Ellen la miró sin comprender, y Chloe resopló burlona.

–¡Por favor, mamá!, no esperes que sepa quién es Max Vasilikos –exclamó–. Es un tipo asquerosamente rico con un montón de propiedades en medio mundo. Acaba de romper con Tyla Brentley. De ella por lo menos sí que habrás oído hablar, ¿no?
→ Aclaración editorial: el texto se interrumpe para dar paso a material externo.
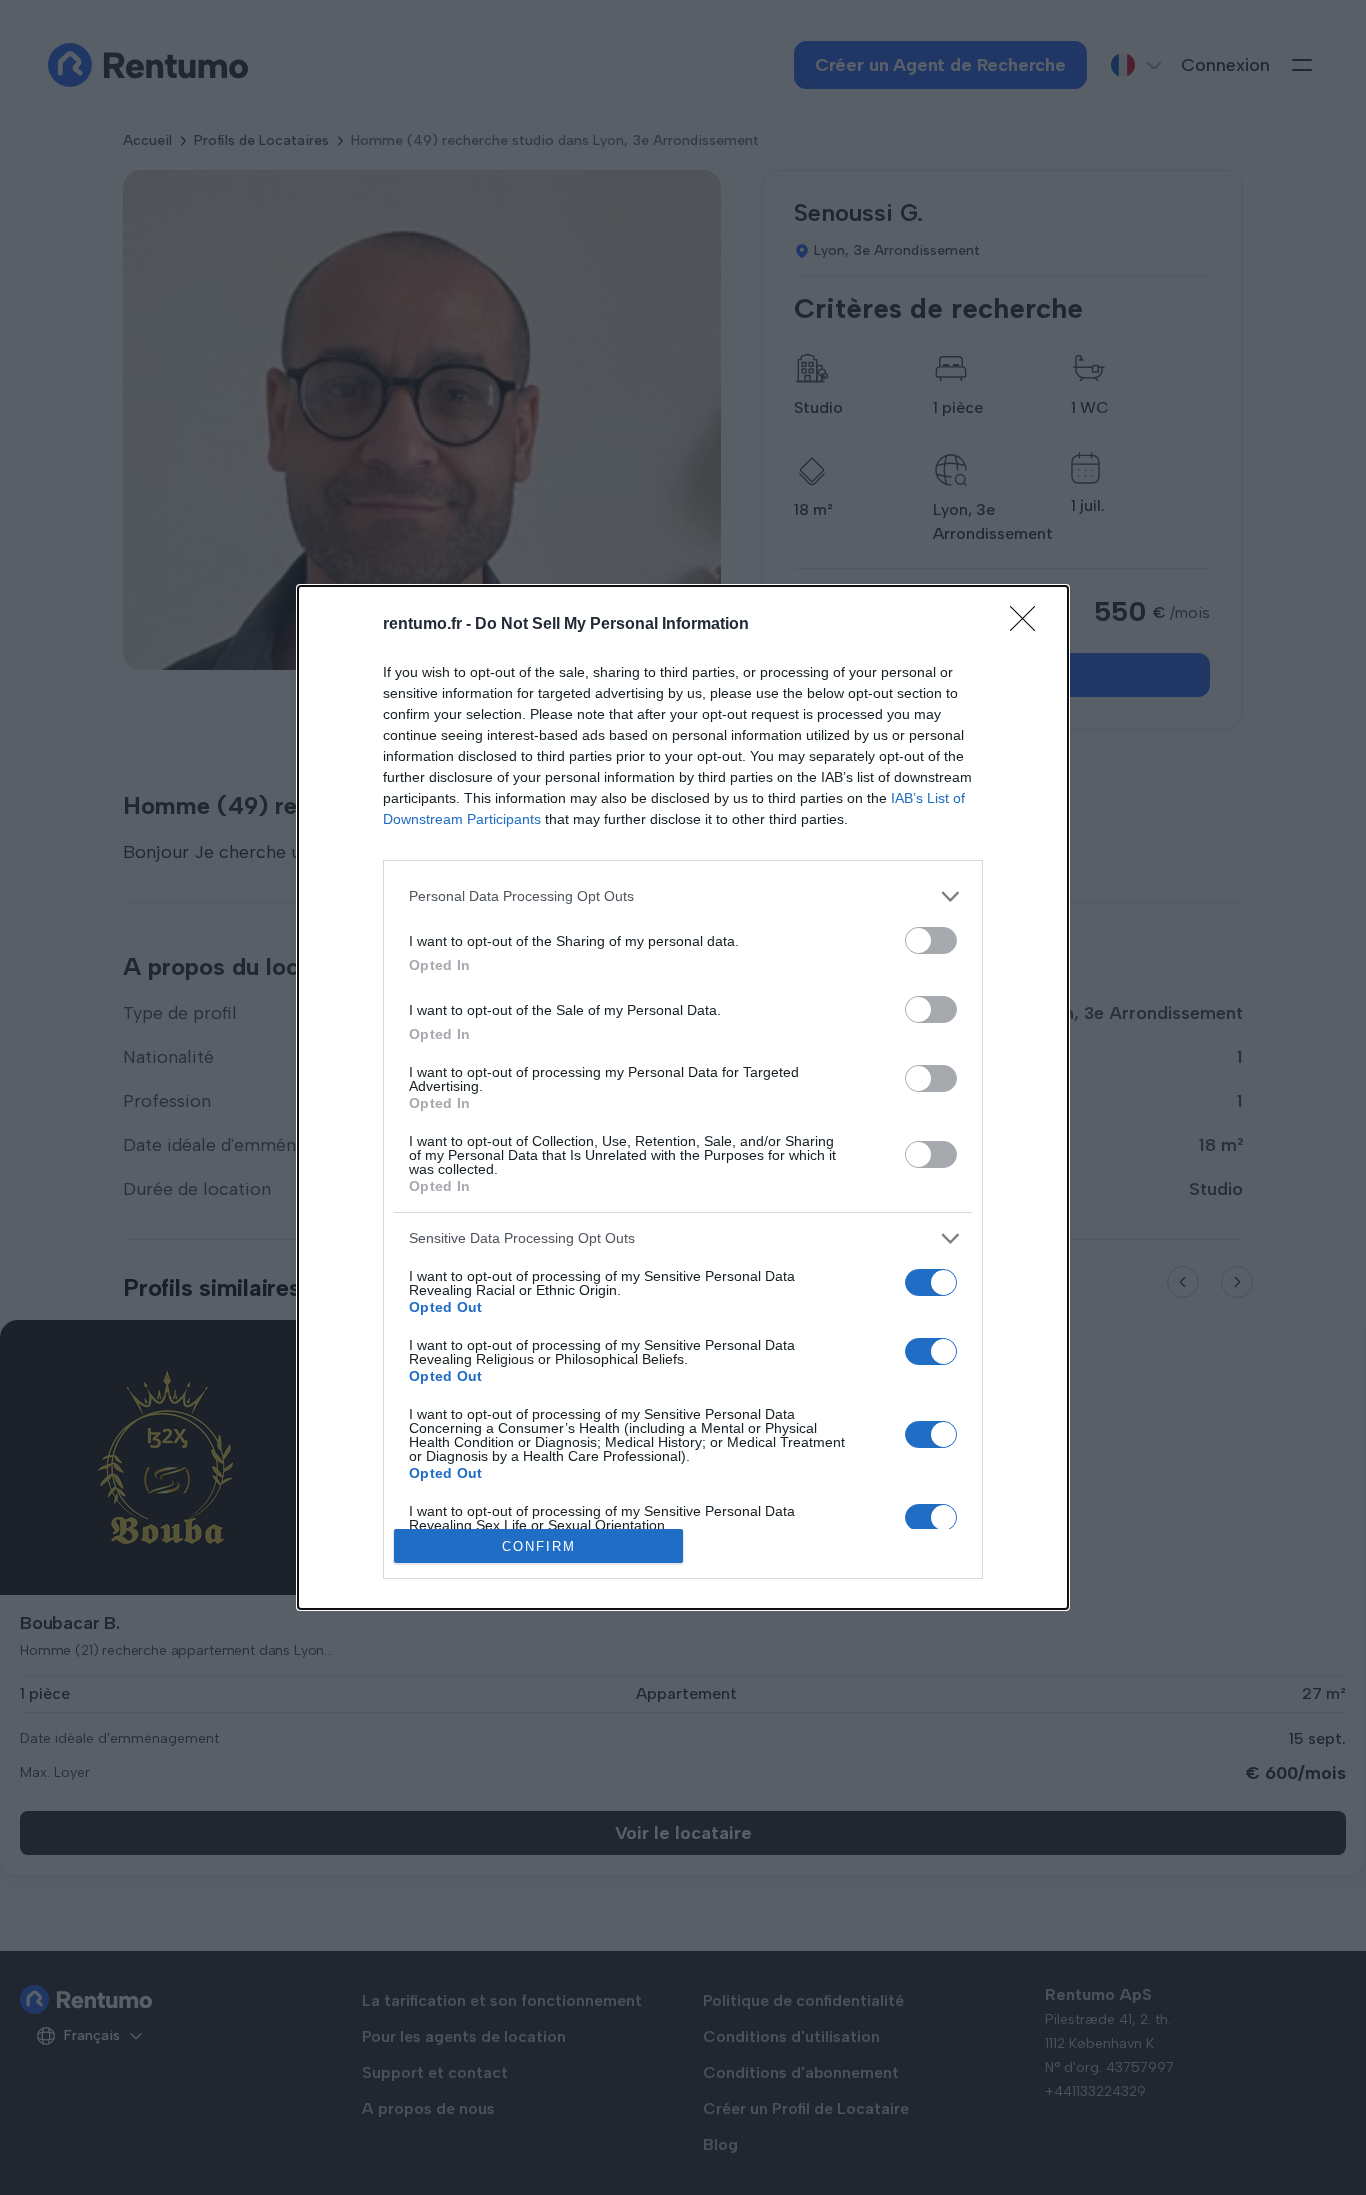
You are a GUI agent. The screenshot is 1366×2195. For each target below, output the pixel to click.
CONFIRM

Sí que sabía quién era Tyla Brentley. Era una actriz inglesa que había alcanzado la fama en Hollywood con una película romántica que había sido un éxito de taquilla. Sus alumnas la idolatraban.

Pero ese Max Vasilikos… Aparte de la lógica deducción de que con ese apellido debía de ser de origen griego, no sabía nada de él. Sin embargo, un escalofrío le recorrió la espalda de solo pensar que un tipo así pudiera llegar a hacerse con Haughton, con su hogar. Lo único que haría sería vender la propiedad por un precio exorbitante a un oligarca ruso o a un jeque árabe que solo pasarían allí una o dos semanas al año, a lo sumo. Y sin ser amado, sin nadie que lo habitara… Haughton languidecería.
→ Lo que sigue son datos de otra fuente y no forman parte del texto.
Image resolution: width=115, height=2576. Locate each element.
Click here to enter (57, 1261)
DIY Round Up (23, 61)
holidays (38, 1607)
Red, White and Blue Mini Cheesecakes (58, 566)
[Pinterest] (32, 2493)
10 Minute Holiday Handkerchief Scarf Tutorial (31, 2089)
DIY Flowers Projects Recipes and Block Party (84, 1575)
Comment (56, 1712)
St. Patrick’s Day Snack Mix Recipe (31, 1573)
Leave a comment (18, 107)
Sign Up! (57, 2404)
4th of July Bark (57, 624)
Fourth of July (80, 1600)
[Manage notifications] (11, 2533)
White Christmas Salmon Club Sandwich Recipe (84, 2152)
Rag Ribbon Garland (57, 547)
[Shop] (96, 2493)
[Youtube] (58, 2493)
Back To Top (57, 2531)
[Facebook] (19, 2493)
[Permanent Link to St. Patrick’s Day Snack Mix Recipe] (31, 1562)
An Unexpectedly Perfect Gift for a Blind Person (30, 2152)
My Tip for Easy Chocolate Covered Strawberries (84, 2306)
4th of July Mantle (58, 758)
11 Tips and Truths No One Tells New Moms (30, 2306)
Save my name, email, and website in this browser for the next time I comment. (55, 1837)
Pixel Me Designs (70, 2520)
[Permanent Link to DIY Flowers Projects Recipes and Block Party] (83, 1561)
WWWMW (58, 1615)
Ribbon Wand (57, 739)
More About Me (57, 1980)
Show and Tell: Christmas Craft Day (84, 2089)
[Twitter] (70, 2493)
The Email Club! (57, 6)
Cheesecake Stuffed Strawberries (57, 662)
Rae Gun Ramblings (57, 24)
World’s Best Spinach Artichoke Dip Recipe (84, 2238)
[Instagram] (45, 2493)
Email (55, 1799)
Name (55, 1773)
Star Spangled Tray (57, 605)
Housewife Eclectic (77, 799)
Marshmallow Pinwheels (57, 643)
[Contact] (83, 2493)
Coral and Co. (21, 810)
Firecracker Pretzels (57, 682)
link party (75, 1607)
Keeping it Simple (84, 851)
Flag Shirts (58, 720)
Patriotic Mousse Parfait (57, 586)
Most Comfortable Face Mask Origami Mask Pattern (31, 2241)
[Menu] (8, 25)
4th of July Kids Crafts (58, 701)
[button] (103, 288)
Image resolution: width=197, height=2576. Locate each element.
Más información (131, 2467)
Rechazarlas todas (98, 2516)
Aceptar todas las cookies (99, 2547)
–Quiere venir a ver la propiedad en persona –dijo Pauline–, y le he invitado a almorzar hoy con nosotras.

Ellen se quedó mirándola.

–¿Y sabe que tenemos la casa en copropiedad, y que yo no estoy dispuesta a vender mi parte? –le preguntó, yendo directa al grano.
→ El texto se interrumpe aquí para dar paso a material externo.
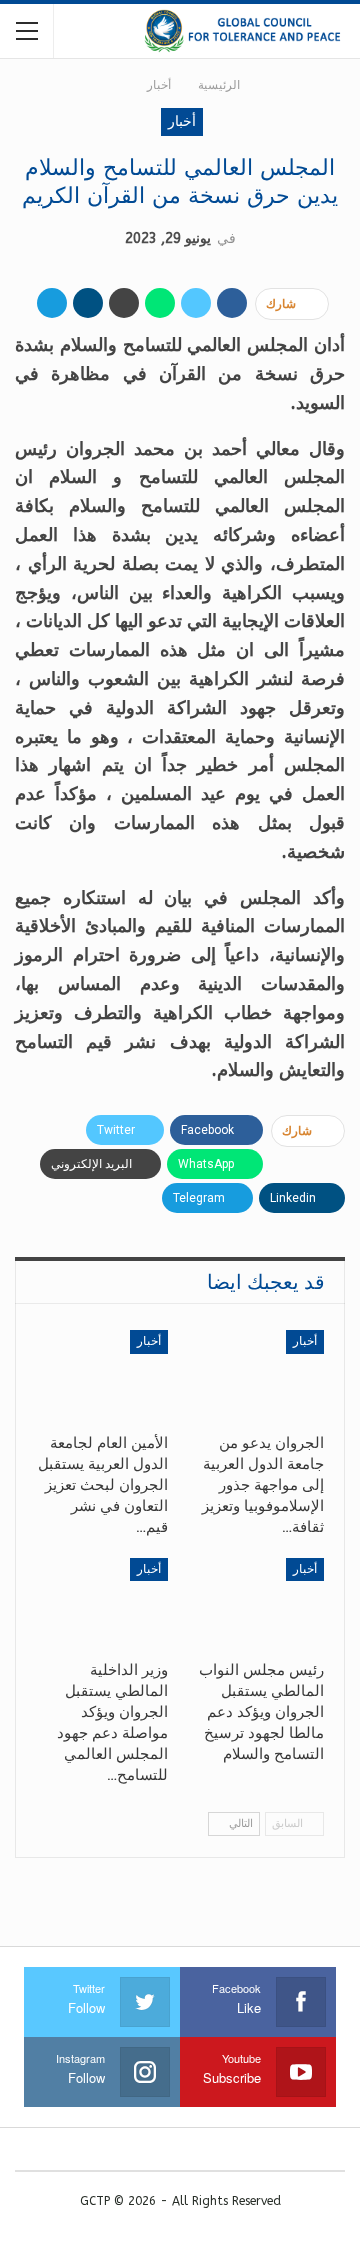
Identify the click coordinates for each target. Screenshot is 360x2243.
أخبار (182, 121)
Pauline obvió ese desagradable detalle con un ademán.

–Lo que yo sí sé, Ellen –le dijo mordaz–, es que seremos muy, muy afortunadas si se decide a comprar la propiedad. Y no quiero que lo estropees. De hecho, confío en que, ya que yo no puedo convencerte, el señor Vasilikos sí logre hacerte entrar en razón.

Chloe soltó una risa ahogada.

–¡Mamá, por Dios! ¡No puedes hacerle algo tan cruel a ese pobre hombre! ¡Pretender que intente razonar con Ellen…! –se mofó.

–Ella también tiene que estar presente –insistió su madre–. Y mostraremos un frente unido.

A Ellen aquello le apetecía tan poco como que le sacaran una muela, pero al menos tendría la oportunidad de dejarle bien claro a ese Max Vasilikos que no estaba dispuesta a vender su hogar, se dijo levantándose.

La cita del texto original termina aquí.